Use a maximum of three sentences and be accurate but brief."""

qa_prompt = ChatPromptTemplate.from_messages([
("system", system_template),
("human", """Contextual information:

{context}

Question: {input}
"""),
])

# Create a chain for answering questions
document_chain = create_stuff_documents_chain(llm, qa_prompt)

7. Checking LLM's Lack of Information

Before using RAG, let's check that the LLM doesn't have information about our series:

def check_llm_knowledge(question):
response = llm.invoke(question)
return response.content

questions = [
"Who directed the film 'Master and Margarita' from 2024?",
"Who plays the lead role in the series 'Shogun' from 2024?"
]

print("Checking LLM knowledge without using RAG:")
for question in questions:
print(f"\nQuestion: {question}")
print(f"LLM Answer: {check_llm_knowledge(question)}")

8. Building the Complete RAG Pipeline

Now let's assemble all components into a single RAG pipeline:

rag_chain = create_retrieval_chain(retriever, document_chain)

def ask_question(question):
response = rag_chain.invoke({"input": question})
return response["answer"]
# Testing and demonstrating the RAG pipeline

questions = [
"Who directed the film 'Master and Margarita' from 2024?",
"Who plays the lead role in the series 'Shogun' from 2024?",
"When was the series 'Shogun' from 2024 released?",
"Which actors play the lead roles in the film 'Master and Margarita' from 2024?",
"How many episodes are in the series 'Shogun' from 2024?",
]

print("\nUsing RAG pipeline:")
for question in questions:
print(f"\nQuestion: {question}")
print(f"RAG Answer: {ask_question(question)}")

10. Conclusion

In this guide, we created a basic RAG pipeline that already works for such a simple task. More complex scenarios will likely require further improvements.
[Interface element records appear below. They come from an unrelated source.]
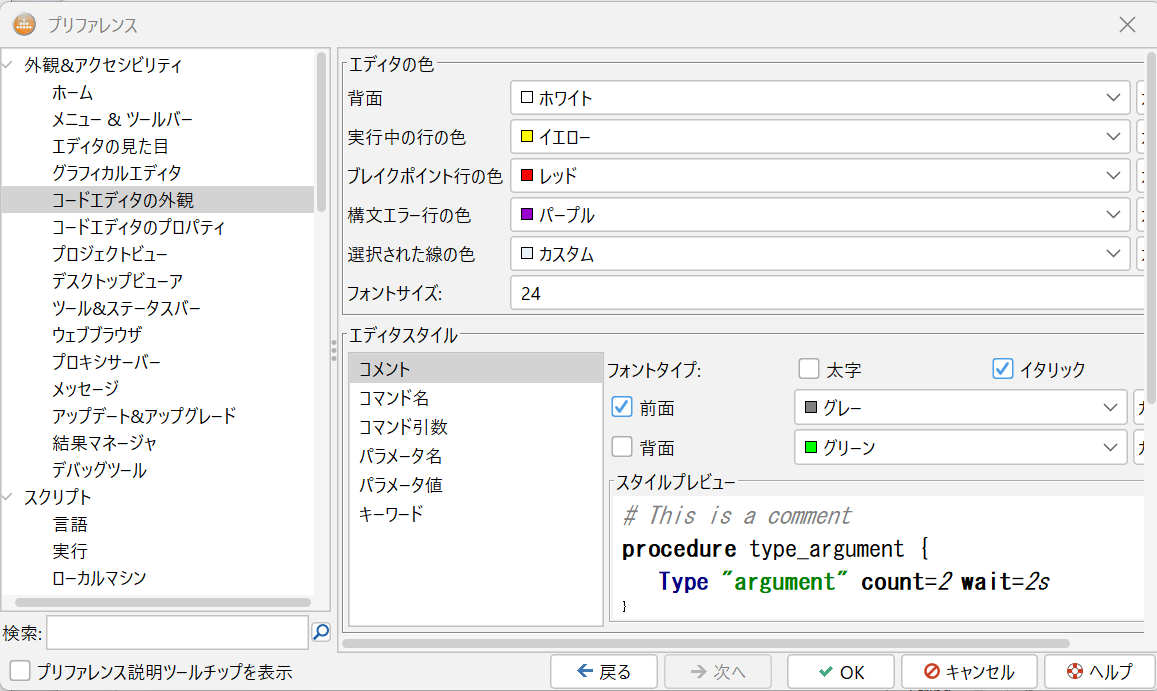The width and height of the screenshot is (1157, 691).
Task: Click the yellow swatch beside イエロー
Action: click(527, 136)
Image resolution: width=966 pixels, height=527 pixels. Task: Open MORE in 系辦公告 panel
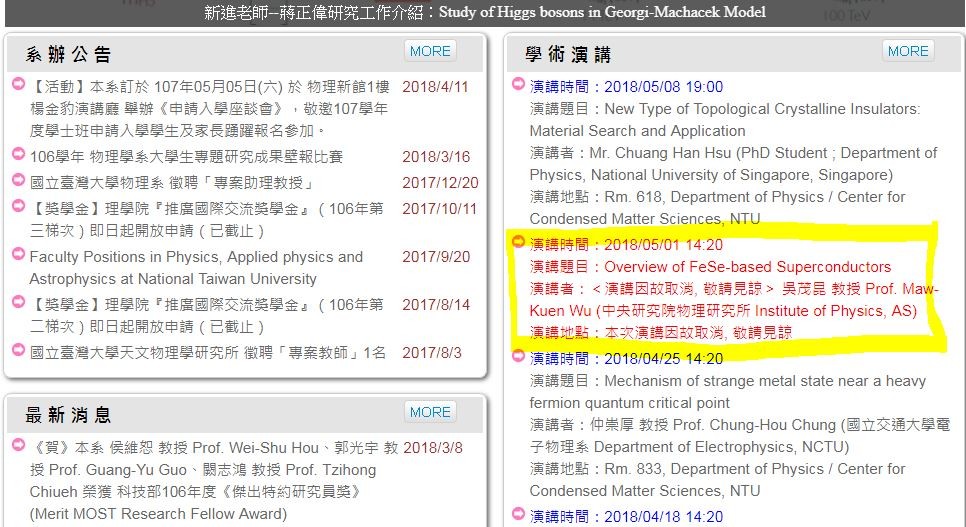coord(430,51)
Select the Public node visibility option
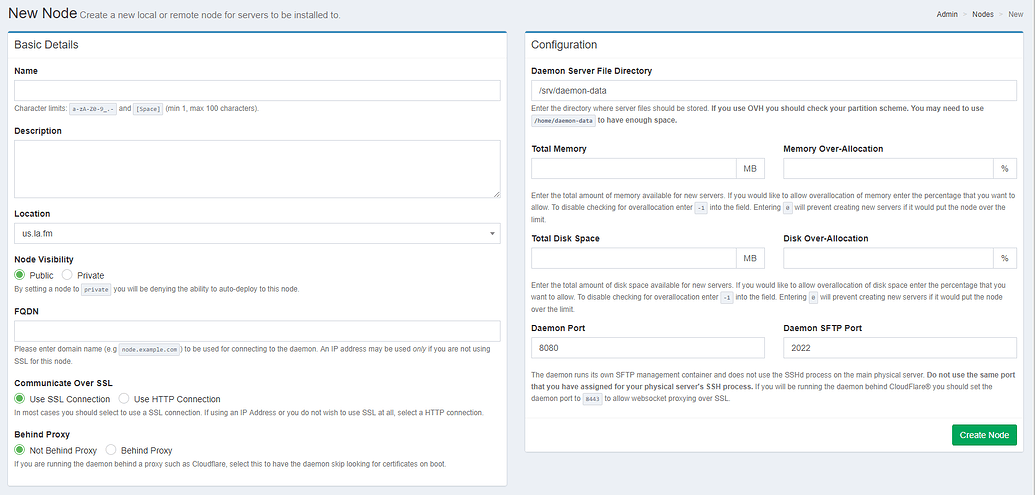Screen dimensions: 1035x495 click(20, 275)
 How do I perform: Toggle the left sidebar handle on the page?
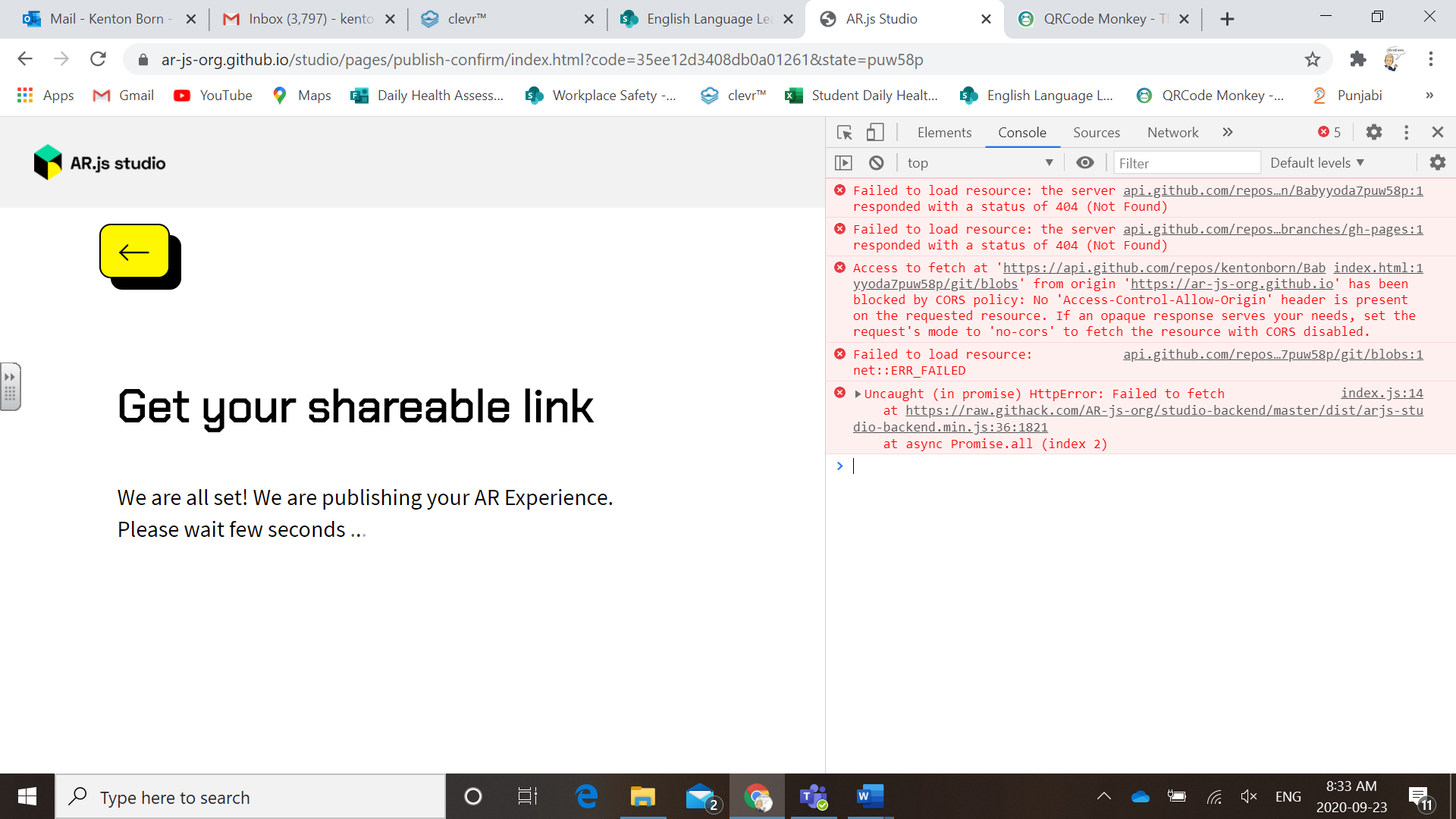[11, 386]
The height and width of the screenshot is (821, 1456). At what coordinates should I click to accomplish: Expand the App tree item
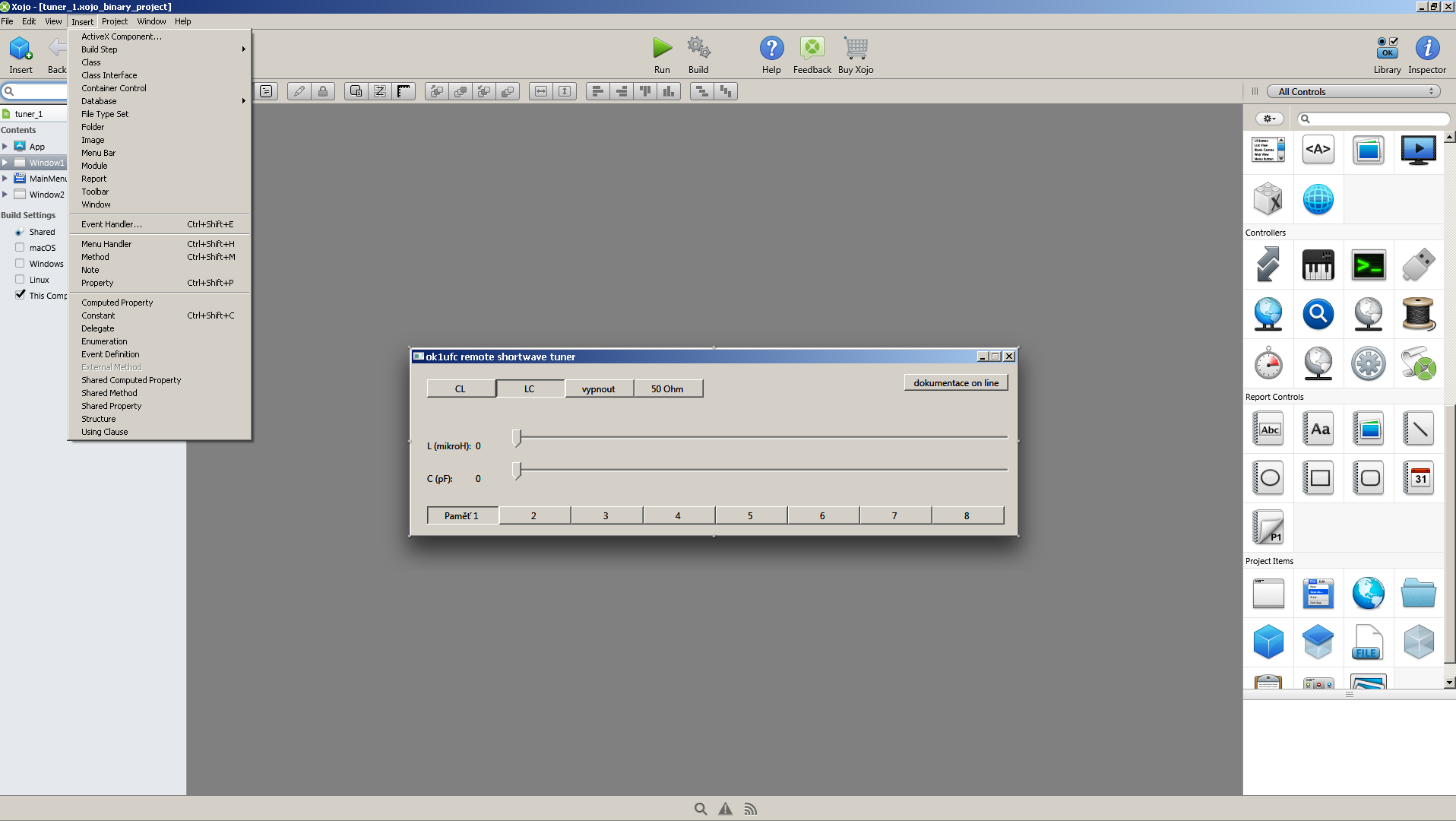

For example, we can improve search accuracy using the CompressaRerank model, which additionally prioritizes found passages for the user's query. We've prepared a special guide for this.

If you want to dive deeper into Embeddings and understand how semantic search works technically - check out another practical guide.

It's also worth noting the importance of selecting the right prompts and LLM model settings.